As for what you should be playing it on, screw around until it sounds good to you.
Asked and answered.
All I can add is that on modern Strats, the pickups are wired out of phase, so positions 2 and 4 are not just a combination of pickups, but something a little different. To me it sounds a little like a duck’s quack. Or hollow. Or silvery.
One more thing to add, I guess, is that some 3-way switches (Les Pauls for example) are labeled “Lead” and “Rhythm”. "“Rhythm” position selects the neck pickup and “Lead” position selects the bridge pickup so you could use that as a basic guideline.
That explains why I don’t hear anything when I run it through my Boss DD-6
Since the factual answer has been given, I am going to offer advice.
For straight up punk driven through distortion, I think that full on bridge pickup sound best. For anything with wah I like either the 2 or 4 slots best (usually leaning toward the neck pickup for most stuff, but not always.) For metal it could really be anything depending on what part you play and what type of metal. But I would say if you are playing rythm probably lean to the neck and if you are playing lead lean to the bridge, but play around with how the different pickups sound with your set up.
Five position switch implies a stratocaster, or other three pickup guitar.

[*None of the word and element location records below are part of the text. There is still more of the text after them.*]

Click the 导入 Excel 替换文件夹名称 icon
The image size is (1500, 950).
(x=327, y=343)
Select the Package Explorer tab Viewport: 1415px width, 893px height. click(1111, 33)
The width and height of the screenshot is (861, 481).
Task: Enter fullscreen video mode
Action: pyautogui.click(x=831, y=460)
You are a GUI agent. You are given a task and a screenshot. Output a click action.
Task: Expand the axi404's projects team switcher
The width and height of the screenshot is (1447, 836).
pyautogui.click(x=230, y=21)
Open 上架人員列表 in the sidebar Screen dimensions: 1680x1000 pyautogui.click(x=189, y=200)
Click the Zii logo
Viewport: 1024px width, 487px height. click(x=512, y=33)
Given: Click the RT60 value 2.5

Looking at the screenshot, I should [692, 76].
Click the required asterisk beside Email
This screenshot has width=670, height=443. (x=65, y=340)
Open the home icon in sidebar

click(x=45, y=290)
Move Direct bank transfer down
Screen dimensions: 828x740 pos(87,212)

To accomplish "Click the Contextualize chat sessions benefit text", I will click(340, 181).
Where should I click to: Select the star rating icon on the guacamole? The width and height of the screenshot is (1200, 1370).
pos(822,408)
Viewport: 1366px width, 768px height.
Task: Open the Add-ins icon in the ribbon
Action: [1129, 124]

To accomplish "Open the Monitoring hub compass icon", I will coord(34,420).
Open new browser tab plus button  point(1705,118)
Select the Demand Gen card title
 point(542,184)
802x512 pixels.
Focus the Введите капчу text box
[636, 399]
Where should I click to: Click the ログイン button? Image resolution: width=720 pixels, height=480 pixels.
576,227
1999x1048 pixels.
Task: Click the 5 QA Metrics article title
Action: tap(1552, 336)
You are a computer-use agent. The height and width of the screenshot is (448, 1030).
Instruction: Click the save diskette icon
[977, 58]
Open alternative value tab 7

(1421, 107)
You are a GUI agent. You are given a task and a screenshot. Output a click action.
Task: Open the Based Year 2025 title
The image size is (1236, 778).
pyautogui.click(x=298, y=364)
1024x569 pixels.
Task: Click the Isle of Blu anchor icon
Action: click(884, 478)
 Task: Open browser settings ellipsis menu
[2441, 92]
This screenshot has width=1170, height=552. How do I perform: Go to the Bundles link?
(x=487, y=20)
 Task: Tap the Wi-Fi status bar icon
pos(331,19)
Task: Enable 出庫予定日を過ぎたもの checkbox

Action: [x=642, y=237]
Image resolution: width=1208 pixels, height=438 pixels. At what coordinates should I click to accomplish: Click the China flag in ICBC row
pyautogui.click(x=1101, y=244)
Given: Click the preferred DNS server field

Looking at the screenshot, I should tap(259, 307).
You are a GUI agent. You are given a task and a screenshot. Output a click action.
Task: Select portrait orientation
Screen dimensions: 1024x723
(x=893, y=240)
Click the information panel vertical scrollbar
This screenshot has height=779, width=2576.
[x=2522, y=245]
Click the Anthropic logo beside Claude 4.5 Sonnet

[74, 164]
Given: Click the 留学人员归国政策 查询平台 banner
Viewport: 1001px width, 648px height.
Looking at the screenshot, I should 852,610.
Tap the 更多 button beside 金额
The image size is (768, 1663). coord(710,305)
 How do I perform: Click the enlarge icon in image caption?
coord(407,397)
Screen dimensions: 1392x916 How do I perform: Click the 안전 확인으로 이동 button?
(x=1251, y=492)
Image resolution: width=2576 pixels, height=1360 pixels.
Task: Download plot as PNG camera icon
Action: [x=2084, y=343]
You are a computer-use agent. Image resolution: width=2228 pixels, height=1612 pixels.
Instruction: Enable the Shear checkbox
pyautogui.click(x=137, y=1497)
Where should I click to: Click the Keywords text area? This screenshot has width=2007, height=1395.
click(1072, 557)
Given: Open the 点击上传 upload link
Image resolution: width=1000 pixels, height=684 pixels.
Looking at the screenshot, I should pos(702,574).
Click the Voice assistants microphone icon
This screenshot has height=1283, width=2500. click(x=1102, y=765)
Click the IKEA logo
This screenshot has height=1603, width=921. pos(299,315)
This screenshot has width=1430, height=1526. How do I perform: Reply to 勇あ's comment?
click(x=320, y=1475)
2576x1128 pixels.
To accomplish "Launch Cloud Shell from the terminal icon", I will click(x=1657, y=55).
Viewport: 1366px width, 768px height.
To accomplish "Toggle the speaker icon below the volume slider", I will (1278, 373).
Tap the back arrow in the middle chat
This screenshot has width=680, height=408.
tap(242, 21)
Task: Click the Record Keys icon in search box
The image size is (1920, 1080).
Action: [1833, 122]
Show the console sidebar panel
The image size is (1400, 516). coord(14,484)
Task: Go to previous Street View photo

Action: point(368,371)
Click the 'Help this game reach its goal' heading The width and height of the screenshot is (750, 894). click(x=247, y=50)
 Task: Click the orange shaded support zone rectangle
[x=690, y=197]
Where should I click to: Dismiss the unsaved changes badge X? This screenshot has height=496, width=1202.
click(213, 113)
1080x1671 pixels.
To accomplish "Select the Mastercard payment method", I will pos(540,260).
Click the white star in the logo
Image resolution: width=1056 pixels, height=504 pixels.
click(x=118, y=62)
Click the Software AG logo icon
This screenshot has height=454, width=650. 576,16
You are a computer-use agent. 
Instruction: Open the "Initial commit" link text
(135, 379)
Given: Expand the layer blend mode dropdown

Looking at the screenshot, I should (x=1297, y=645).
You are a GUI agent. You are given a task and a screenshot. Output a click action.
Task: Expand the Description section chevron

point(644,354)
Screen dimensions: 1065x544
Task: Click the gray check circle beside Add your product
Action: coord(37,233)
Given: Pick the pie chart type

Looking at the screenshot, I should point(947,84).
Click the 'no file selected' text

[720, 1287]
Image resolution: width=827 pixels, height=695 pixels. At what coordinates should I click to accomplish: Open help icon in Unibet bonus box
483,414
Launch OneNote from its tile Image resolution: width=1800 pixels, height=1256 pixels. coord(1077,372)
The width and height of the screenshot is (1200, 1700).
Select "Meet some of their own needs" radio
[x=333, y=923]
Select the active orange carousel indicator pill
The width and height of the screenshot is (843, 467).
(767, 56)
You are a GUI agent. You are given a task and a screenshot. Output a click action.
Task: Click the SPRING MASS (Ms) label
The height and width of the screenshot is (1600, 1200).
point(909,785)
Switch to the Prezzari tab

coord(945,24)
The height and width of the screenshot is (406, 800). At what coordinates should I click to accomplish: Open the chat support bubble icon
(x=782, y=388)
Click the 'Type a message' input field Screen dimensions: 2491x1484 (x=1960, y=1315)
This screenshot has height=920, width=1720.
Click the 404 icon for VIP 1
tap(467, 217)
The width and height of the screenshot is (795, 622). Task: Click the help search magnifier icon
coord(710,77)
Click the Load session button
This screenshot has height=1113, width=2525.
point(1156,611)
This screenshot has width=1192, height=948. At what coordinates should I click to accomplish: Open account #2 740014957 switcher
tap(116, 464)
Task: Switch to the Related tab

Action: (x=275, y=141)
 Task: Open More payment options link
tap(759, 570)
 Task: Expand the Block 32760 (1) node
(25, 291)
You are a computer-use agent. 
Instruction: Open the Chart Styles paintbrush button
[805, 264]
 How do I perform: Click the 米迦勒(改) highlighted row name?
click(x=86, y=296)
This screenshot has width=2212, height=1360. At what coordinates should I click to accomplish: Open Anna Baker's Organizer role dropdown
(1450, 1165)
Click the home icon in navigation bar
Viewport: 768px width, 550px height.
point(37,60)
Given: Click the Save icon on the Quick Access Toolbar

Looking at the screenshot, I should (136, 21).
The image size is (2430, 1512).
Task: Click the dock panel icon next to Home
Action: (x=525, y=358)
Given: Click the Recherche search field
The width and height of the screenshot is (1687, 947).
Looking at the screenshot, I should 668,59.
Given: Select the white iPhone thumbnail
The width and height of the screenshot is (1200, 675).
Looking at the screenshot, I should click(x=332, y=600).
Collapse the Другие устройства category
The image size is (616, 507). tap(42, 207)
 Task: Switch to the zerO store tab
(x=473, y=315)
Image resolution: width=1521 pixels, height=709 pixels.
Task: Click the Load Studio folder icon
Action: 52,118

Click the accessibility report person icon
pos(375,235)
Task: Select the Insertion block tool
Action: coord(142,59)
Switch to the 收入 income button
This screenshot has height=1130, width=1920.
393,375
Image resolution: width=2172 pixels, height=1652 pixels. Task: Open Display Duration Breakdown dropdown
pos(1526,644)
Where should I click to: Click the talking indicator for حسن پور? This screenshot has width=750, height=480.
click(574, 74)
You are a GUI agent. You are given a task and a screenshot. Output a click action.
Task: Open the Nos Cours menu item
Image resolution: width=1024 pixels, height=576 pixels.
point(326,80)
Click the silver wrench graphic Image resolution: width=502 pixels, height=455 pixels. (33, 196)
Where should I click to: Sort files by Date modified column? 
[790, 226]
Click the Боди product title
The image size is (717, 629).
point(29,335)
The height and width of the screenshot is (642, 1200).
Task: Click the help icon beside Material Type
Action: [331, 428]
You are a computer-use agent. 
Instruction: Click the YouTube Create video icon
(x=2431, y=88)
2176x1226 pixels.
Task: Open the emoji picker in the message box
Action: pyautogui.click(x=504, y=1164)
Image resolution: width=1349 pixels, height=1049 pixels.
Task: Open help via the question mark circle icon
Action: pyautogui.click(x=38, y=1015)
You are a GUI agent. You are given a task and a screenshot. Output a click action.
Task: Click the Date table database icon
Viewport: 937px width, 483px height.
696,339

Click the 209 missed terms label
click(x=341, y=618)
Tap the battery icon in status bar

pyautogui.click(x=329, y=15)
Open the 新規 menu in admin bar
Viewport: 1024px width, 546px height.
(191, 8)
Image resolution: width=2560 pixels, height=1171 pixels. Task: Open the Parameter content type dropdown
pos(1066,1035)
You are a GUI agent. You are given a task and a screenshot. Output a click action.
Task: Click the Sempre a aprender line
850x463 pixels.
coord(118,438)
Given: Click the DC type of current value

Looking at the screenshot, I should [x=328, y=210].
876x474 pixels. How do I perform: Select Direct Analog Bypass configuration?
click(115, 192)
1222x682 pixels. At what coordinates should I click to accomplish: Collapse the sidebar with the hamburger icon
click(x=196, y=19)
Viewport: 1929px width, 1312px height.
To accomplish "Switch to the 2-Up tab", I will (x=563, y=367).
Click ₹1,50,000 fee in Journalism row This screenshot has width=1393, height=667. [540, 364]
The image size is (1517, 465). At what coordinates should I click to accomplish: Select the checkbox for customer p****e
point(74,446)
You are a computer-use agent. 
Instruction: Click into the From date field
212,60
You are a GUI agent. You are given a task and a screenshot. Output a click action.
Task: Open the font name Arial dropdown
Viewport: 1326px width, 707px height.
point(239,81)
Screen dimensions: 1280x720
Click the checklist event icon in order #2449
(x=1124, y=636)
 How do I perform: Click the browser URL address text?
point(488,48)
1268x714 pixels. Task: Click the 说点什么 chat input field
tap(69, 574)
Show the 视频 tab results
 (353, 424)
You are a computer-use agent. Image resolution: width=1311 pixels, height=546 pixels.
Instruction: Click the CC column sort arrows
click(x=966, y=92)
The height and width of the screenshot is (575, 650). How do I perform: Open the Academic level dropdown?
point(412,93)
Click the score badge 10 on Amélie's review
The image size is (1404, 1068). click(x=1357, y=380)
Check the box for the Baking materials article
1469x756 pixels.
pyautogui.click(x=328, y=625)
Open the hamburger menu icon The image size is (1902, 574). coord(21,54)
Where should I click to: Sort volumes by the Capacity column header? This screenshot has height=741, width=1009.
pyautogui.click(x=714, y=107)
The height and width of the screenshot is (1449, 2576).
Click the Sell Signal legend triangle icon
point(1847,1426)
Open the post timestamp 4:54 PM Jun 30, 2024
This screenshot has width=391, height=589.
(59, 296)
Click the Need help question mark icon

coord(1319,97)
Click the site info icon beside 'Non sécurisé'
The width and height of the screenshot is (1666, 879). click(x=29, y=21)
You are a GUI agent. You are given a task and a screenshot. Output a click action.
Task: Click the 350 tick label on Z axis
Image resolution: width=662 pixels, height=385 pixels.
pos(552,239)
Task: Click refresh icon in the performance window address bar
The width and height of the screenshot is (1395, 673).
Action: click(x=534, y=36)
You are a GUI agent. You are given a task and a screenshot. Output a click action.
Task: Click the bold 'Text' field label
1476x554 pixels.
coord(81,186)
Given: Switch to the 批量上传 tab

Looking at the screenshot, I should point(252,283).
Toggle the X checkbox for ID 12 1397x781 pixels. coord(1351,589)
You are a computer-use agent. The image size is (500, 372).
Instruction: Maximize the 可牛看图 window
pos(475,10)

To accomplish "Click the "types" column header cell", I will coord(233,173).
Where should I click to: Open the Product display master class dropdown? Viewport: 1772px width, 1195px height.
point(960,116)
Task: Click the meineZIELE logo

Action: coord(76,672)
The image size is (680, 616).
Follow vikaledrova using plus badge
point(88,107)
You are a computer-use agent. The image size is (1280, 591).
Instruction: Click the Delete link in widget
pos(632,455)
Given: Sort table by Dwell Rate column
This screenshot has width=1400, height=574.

The standard switch wiring for a strat is:
Switch all the way forward : front pickup
Switch next position back: front and middle pickups
Switch in middle position: middle pickup
Switch in next to back position: middle and back pickups
Switch in back position: back pickup.
There are a set of alternative wiring possibilities that people like to try, but the above probably accounts for 95% of all strats.
The main three positions are easy (i.e. one pickup only.) From front to back you get a progressively higher proportion of harmonics in the sound, since the pickup is seeing the string much closer to its end. The intermediate positions, where you have two pickups is a little weirder, as you don’t just get a simple average tonality of the two pickups, but you get a thinner sound that comes about because some overtones will destructively interfere, whilst other will re-enforce.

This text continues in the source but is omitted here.